START DATA TO PROCESS

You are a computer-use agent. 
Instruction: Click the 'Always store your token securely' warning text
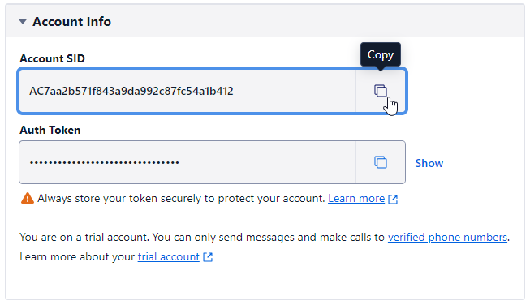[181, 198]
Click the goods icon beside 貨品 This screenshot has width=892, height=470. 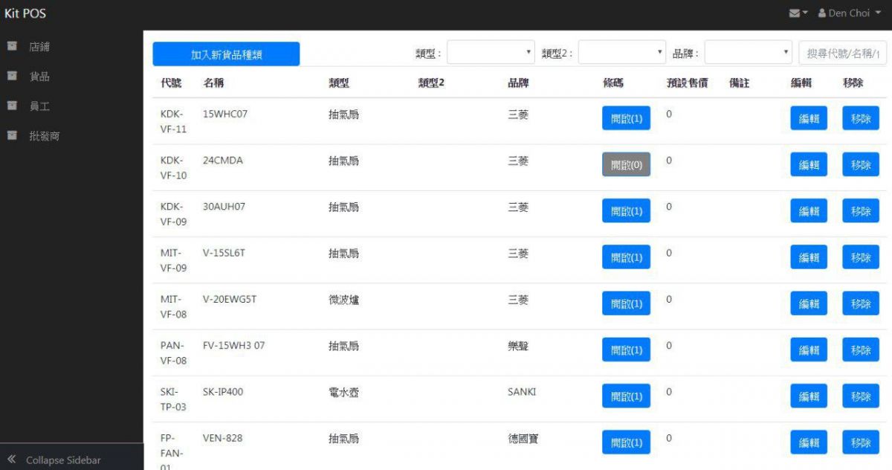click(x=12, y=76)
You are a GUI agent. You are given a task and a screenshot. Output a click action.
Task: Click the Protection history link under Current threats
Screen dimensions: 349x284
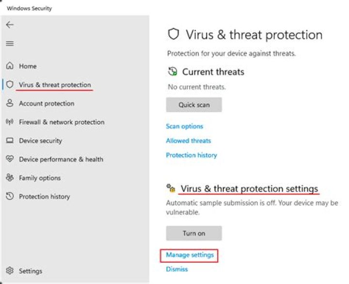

END DATA TO PROCESS

#### [WHAT YOU ARE ASKED TO DO]
Please state how many lines of the records hold the word "agent", and write nothing but that number.

#### [TASK OUTPUT]
2